WORK INSTRUCTIONS: From the line with "Viewport: 1016px width, 576px height." through the last line of the records below, both ends included, transcribe only those lines, exactly, and omit the pictures.

____ DATA FOR THIS EXERCISE

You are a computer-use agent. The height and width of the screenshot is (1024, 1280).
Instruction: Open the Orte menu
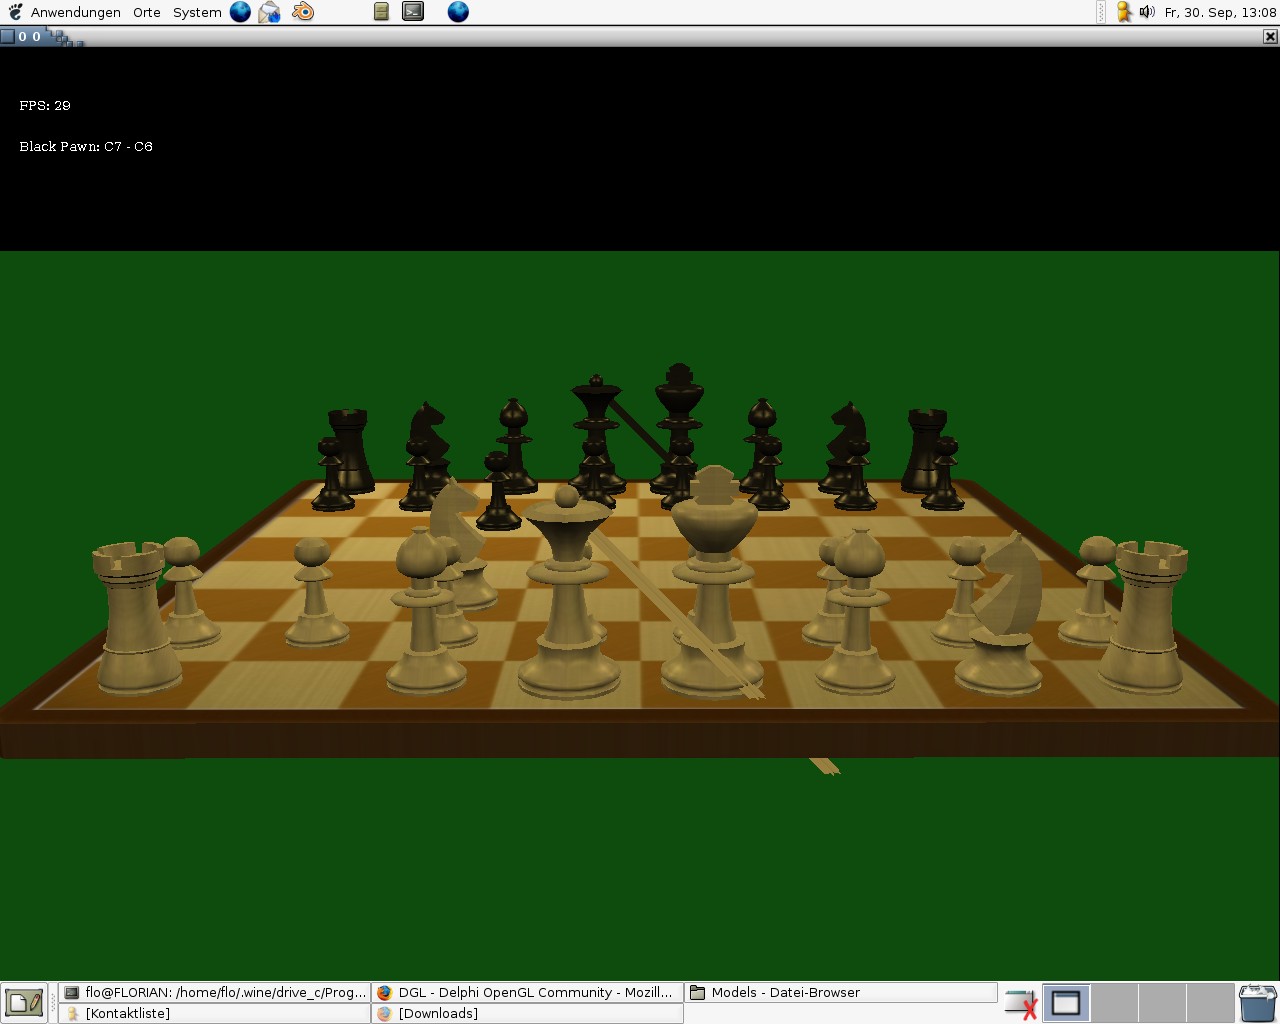point(146,12)
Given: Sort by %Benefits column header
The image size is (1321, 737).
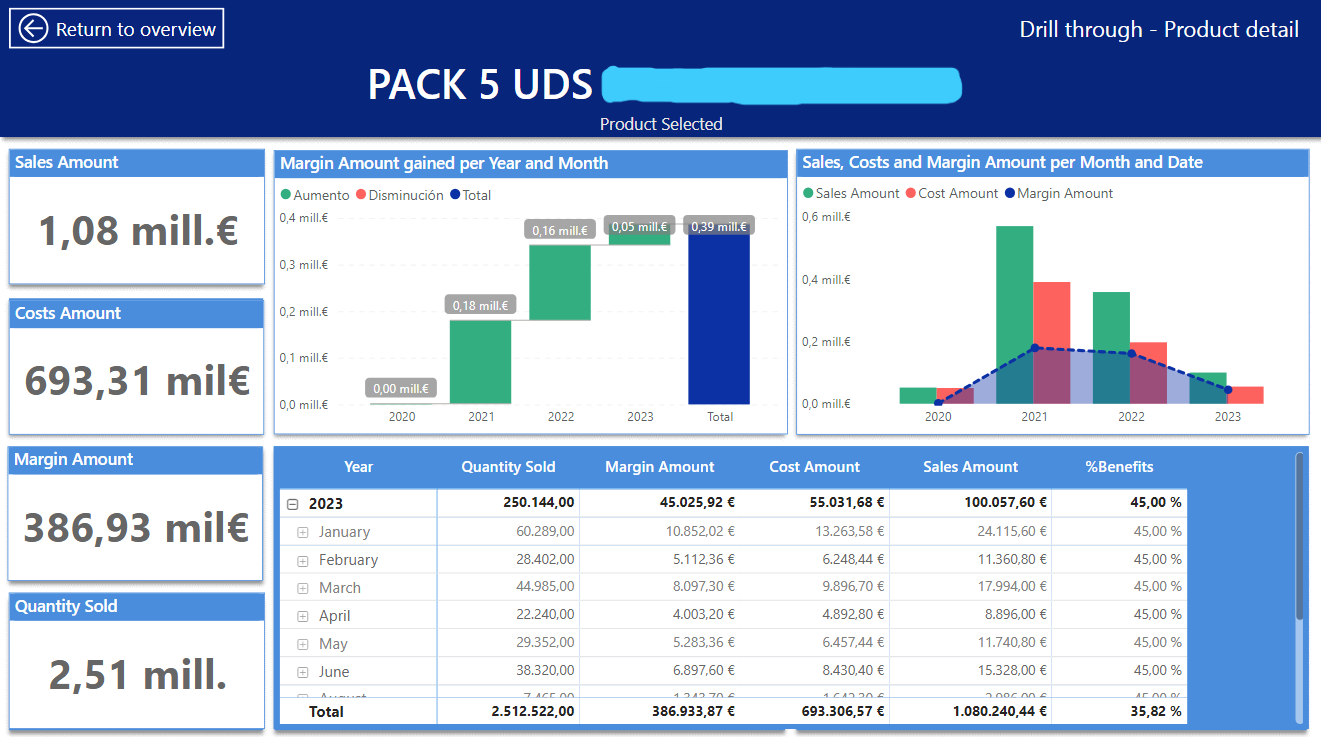Looking at the screenshot, I should click(x=1119, y=467).
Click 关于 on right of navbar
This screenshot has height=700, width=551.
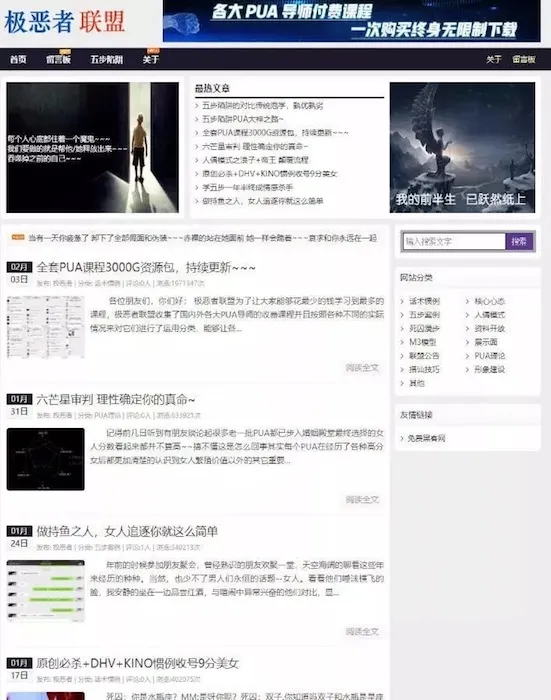point(493,59)
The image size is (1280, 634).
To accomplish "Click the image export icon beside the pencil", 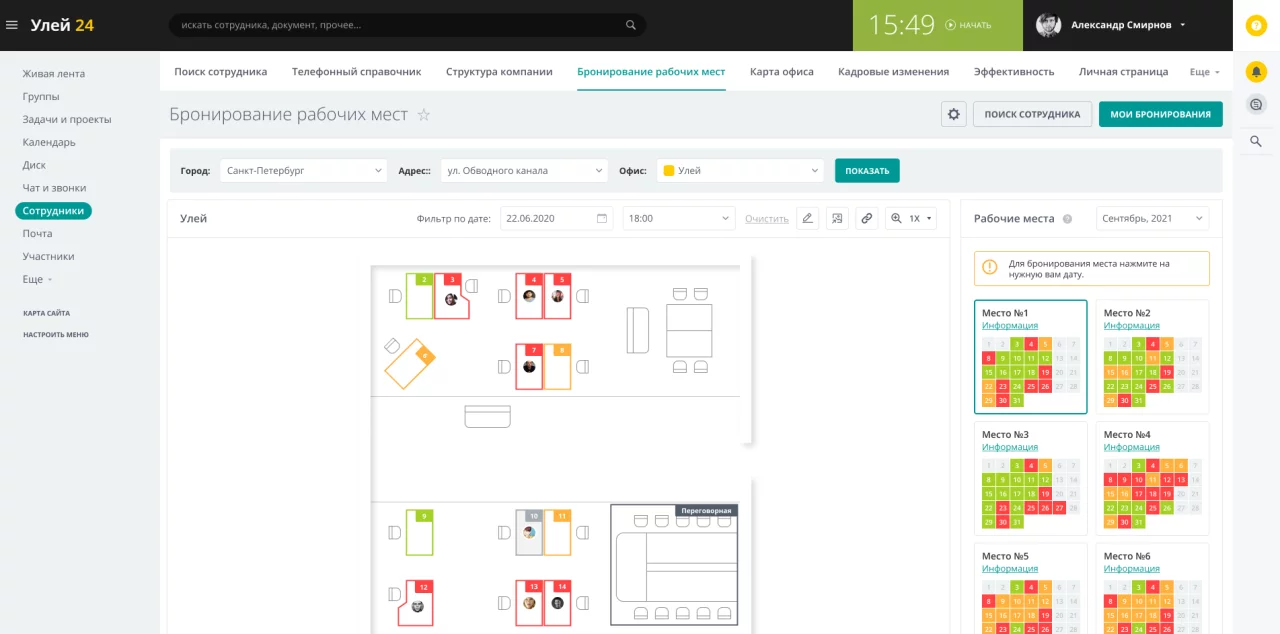I will (x=837, y=218).
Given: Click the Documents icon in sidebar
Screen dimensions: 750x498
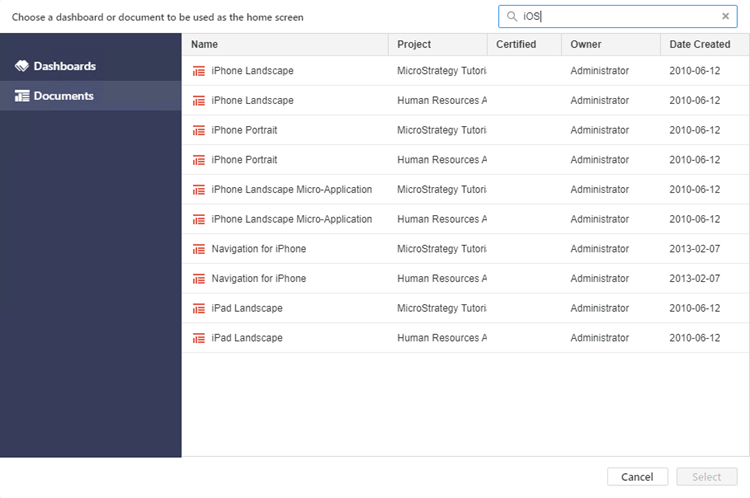Looking at the screenshot, I should pyautogui.click(x=22, y=96).
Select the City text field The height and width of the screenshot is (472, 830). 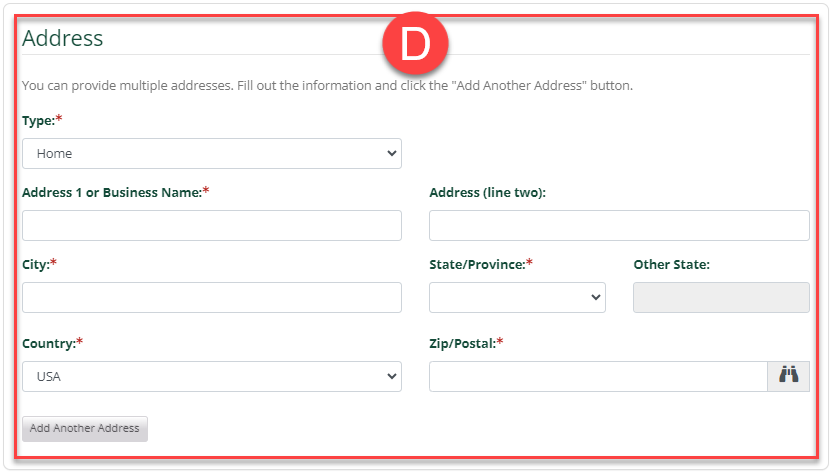211,297
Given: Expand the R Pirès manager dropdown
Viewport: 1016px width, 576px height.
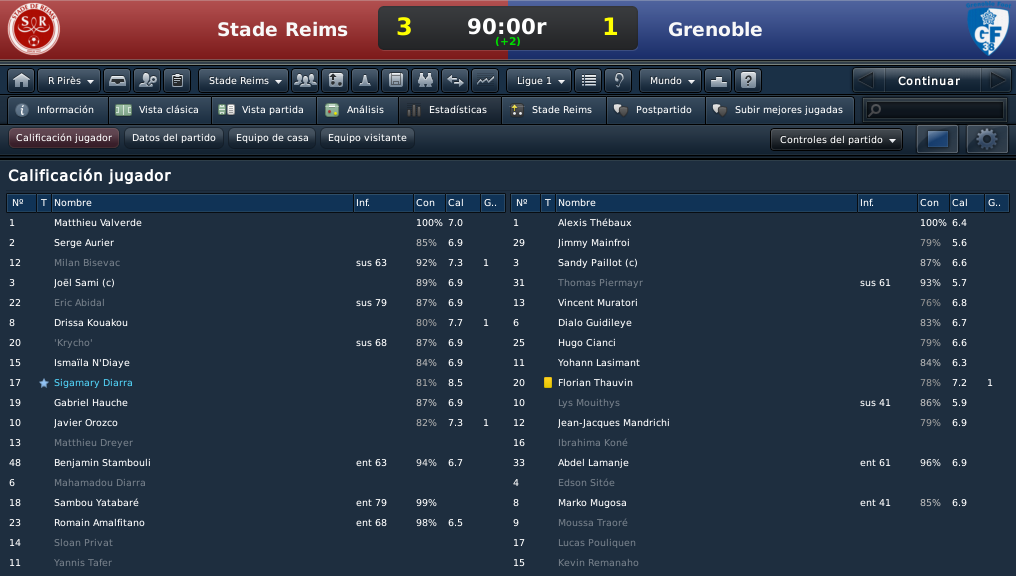Looking at the screenshot, I should click(x=69, y=81).
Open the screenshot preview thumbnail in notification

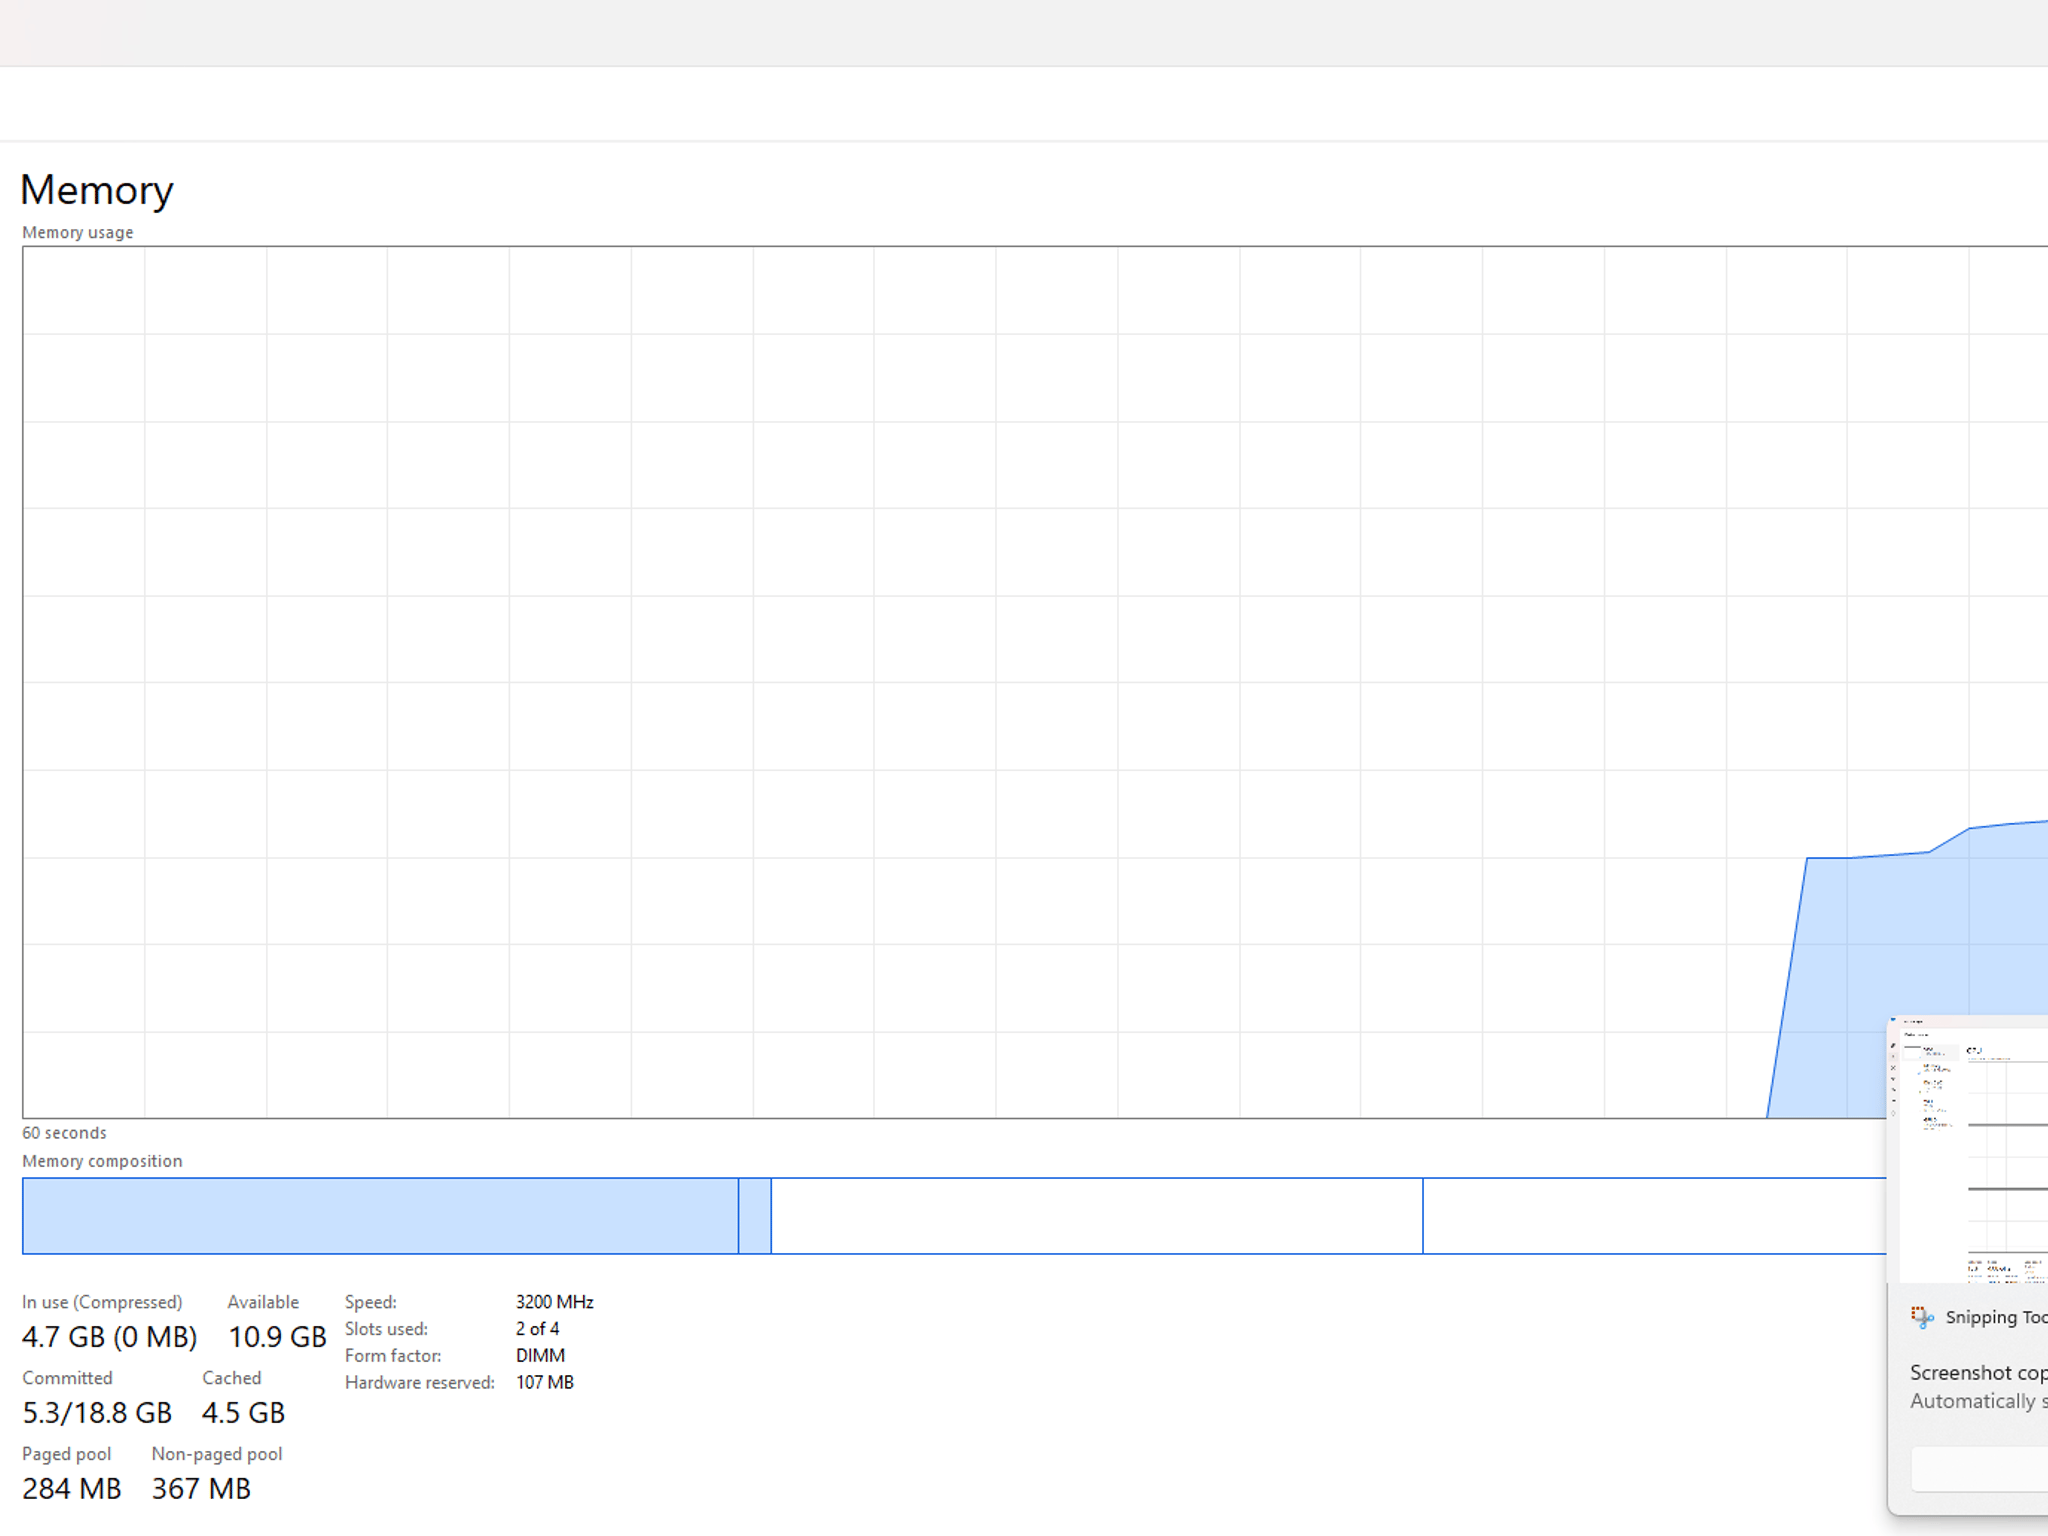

________

OUTPUT BELOW:
Viewport: 1016px width, 576px height.
Looking at the screenshot, I should click(x=69, y=81).
Open the screenshot preview thumbnail in notification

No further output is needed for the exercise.